• _TASK GOAL_: Copy out all the lines of the data that hold the word "magnifier".

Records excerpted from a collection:
══════════

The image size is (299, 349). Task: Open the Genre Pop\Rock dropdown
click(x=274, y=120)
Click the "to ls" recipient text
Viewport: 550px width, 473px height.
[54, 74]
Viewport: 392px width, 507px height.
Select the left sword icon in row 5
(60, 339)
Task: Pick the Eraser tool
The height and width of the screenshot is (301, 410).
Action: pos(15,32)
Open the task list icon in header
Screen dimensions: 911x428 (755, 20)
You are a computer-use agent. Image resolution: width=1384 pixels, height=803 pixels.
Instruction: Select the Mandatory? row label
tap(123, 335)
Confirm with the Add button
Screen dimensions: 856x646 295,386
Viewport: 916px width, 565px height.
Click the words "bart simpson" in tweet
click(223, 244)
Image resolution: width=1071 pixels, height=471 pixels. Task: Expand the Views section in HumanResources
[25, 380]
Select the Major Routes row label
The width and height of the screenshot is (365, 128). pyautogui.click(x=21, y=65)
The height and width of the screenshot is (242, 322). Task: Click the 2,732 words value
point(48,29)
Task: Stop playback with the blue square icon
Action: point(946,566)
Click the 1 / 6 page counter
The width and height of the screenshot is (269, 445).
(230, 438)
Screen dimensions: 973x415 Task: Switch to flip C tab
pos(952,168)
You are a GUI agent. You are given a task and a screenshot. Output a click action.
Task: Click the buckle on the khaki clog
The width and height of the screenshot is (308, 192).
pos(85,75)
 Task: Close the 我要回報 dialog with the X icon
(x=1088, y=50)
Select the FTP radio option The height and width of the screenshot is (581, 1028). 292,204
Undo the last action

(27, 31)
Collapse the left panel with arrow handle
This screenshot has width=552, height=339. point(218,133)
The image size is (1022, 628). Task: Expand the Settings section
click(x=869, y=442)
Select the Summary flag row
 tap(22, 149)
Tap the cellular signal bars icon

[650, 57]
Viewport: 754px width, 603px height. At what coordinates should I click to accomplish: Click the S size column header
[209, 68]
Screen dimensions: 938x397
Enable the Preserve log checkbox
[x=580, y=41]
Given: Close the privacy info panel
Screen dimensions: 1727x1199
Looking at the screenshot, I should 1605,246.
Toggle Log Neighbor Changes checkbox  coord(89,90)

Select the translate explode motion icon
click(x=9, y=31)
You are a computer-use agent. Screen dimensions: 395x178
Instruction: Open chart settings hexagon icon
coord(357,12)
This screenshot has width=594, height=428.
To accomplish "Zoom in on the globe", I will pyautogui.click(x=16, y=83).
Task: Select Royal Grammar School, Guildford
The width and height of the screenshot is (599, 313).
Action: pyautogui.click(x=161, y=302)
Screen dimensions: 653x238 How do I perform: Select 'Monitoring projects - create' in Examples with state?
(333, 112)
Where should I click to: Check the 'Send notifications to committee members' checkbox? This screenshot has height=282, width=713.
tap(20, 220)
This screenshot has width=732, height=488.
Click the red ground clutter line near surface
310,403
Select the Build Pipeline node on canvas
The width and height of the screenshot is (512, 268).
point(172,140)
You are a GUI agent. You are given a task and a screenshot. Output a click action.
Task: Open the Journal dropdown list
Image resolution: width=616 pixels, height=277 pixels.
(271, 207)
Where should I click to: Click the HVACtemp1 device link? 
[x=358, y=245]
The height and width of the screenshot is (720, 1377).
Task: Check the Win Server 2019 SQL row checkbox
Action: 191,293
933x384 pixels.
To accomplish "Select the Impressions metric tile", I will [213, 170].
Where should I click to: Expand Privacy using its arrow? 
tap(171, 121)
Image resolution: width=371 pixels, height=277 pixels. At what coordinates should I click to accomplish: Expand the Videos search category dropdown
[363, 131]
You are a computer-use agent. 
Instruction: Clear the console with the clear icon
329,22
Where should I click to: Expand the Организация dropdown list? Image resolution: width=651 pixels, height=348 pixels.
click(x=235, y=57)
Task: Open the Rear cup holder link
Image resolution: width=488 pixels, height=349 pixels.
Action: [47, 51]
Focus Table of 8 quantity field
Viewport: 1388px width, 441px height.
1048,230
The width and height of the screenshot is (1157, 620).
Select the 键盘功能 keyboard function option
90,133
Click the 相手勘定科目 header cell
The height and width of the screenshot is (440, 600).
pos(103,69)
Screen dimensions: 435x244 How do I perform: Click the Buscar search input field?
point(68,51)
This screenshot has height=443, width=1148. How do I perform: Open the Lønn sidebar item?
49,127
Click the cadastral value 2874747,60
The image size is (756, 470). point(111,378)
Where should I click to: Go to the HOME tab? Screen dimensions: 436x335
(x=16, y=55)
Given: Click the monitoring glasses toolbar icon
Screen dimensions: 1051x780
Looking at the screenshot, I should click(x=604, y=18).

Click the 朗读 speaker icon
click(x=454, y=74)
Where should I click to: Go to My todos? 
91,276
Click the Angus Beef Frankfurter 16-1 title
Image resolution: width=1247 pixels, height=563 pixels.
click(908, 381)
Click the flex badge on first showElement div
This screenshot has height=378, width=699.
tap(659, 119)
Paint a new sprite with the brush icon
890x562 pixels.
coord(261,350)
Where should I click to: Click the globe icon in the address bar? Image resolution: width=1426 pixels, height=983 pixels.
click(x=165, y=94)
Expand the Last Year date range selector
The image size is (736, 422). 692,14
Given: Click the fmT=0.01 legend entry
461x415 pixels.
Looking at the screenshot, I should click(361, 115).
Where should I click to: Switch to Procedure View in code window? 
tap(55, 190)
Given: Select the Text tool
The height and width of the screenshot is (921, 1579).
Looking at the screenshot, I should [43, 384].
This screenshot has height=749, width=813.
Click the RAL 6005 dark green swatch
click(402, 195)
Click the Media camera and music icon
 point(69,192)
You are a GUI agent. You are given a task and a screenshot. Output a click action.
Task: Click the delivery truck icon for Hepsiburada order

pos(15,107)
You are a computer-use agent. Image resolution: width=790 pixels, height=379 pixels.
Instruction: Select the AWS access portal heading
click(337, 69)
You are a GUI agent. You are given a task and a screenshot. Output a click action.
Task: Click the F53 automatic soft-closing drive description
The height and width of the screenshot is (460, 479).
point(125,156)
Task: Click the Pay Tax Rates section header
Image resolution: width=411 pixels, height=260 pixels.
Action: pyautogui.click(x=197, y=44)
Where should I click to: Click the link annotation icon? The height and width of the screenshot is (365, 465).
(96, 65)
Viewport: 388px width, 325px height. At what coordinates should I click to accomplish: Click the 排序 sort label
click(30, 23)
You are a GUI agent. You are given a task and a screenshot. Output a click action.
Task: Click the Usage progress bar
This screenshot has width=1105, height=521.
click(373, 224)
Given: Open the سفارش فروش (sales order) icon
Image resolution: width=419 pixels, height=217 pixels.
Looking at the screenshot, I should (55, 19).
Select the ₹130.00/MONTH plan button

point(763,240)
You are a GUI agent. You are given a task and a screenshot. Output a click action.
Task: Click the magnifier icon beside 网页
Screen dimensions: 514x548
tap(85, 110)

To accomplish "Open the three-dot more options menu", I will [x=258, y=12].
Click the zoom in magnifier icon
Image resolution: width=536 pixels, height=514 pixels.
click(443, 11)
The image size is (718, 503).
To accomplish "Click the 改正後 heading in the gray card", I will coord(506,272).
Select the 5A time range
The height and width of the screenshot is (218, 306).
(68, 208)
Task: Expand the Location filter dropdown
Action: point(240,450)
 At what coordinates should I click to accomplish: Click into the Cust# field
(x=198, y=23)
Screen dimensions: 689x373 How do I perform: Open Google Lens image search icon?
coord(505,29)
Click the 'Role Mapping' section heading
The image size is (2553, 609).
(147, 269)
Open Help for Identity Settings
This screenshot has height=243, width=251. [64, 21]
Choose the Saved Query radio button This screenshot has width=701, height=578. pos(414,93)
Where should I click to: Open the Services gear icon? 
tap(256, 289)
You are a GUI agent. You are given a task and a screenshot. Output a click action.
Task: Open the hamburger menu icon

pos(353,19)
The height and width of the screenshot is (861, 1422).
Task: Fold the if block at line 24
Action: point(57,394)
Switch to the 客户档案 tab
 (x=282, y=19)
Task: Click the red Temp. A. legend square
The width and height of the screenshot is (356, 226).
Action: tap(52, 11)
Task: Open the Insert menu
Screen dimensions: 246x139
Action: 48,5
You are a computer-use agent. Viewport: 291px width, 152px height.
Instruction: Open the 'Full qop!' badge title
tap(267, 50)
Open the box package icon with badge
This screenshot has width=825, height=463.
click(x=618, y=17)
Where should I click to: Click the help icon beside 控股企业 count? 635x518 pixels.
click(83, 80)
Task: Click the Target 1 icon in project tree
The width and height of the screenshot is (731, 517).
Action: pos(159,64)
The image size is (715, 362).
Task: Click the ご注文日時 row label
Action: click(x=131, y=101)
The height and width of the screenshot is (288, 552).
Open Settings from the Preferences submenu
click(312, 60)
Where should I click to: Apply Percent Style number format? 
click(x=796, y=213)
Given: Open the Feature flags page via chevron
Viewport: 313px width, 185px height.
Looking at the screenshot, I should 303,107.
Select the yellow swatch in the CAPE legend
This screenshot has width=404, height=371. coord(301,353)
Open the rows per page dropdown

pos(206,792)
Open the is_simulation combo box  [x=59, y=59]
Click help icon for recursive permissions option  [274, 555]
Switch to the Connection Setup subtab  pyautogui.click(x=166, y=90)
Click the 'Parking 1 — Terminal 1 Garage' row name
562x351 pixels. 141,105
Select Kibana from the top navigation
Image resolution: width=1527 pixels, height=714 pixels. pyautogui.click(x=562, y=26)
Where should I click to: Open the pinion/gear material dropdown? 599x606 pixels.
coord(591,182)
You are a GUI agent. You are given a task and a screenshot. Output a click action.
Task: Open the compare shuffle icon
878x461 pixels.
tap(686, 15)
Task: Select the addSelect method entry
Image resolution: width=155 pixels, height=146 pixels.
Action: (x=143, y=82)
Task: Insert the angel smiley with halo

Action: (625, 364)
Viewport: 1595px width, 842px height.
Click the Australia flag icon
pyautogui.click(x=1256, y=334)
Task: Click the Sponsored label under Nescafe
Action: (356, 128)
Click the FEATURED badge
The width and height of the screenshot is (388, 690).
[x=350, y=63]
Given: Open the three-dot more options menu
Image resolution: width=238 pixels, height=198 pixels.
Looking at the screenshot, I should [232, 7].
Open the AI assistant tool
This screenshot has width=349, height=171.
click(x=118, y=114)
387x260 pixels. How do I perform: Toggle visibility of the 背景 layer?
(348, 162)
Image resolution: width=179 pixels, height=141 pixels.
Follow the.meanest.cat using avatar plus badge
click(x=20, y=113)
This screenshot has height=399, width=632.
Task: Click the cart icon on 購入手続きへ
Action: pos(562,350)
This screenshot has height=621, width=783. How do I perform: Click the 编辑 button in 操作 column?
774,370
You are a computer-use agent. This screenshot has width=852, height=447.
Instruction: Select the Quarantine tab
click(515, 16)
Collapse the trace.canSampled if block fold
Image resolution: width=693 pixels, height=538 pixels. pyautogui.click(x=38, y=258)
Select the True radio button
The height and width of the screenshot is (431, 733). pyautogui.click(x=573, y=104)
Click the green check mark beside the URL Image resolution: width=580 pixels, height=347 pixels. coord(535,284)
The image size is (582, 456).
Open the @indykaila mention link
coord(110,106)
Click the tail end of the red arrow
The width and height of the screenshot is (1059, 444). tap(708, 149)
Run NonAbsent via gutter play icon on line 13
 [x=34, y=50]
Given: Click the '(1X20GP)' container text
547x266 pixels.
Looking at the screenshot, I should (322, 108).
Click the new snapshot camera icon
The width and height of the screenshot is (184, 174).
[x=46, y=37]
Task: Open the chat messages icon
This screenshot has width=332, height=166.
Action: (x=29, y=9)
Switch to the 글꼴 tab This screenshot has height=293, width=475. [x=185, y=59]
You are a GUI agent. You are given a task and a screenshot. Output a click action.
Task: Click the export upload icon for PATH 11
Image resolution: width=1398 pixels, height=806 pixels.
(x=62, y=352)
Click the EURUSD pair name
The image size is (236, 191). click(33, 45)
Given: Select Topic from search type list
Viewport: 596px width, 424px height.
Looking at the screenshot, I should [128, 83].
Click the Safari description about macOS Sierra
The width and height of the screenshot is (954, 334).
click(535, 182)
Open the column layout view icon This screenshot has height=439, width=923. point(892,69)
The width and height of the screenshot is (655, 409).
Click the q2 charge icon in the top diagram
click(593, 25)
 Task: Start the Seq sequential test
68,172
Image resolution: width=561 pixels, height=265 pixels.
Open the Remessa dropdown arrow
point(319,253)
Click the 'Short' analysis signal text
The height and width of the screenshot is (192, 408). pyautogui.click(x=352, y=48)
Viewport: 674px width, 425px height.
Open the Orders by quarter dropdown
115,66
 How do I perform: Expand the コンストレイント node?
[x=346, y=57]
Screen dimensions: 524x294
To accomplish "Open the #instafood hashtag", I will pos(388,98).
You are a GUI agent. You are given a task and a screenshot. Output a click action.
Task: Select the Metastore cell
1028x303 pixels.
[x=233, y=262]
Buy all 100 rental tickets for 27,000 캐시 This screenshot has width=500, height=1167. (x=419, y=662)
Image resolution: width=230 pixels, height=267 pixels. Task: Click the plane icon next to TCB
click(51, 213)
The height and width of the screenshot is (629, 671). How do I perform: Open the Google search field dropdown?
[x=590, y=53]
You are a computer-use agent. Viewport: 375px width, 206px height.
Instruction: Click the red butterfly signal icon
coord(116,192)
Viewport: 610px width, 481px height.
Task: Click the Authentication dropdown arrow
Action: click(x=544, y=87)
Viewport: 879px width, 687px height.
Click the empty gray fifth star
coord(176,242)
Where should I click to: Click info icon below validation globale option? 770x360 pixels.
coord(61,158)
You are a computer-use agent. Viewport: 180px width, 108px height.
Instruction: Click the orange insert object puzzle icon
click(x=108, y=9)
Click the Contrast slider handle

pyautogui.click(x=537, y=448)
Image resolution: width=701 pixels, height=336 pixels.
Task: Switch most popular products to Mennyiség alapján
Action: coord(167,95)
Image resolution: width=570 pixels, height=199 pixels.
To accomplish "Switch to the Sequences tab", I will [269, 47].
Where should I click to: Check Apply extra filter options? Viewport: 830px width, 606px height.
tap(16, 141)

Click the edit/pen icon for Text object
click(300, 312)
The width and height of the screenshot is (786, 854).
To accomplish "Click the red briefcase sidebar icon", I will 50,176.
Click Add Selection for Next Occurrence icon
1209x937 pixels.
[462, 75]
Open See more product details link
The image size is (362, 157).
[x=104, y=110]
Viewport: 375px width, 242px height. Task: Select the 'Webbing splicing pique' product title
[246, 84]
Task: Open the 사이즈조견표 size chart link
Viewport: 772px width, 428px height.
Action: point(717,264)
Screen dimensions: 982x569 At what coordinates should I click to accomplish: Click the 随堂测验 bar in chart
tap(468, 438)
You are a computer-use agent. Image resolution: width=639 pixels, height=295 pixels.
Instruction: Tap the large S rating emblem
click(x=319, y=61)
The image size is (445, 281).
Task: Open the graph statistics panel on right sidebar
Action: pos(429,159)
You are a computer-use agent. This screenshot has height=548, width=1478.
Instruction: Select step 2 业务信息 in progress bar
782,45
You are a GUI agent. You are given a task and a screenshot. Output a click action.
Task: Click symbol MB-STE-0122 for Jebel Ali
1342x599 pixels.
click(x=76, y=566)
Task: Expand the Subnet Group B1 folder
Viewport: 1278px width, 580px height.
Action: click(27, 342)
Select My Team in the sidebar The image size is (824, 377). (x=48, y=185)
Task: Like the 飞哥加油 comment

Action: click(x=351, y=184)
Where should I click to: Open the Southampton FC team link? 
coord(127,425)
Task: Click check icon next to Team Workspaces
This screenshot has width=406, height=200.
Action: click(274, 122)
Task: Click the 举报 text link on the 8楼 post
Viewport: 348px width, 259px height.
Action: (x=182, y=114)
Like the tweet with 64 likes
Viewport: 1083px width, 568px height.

══════════

• _ANSWER FOR THIS EXERCISE_:
Task: Click the magnifier icon beside 网页
Click the zoom in magnifier icon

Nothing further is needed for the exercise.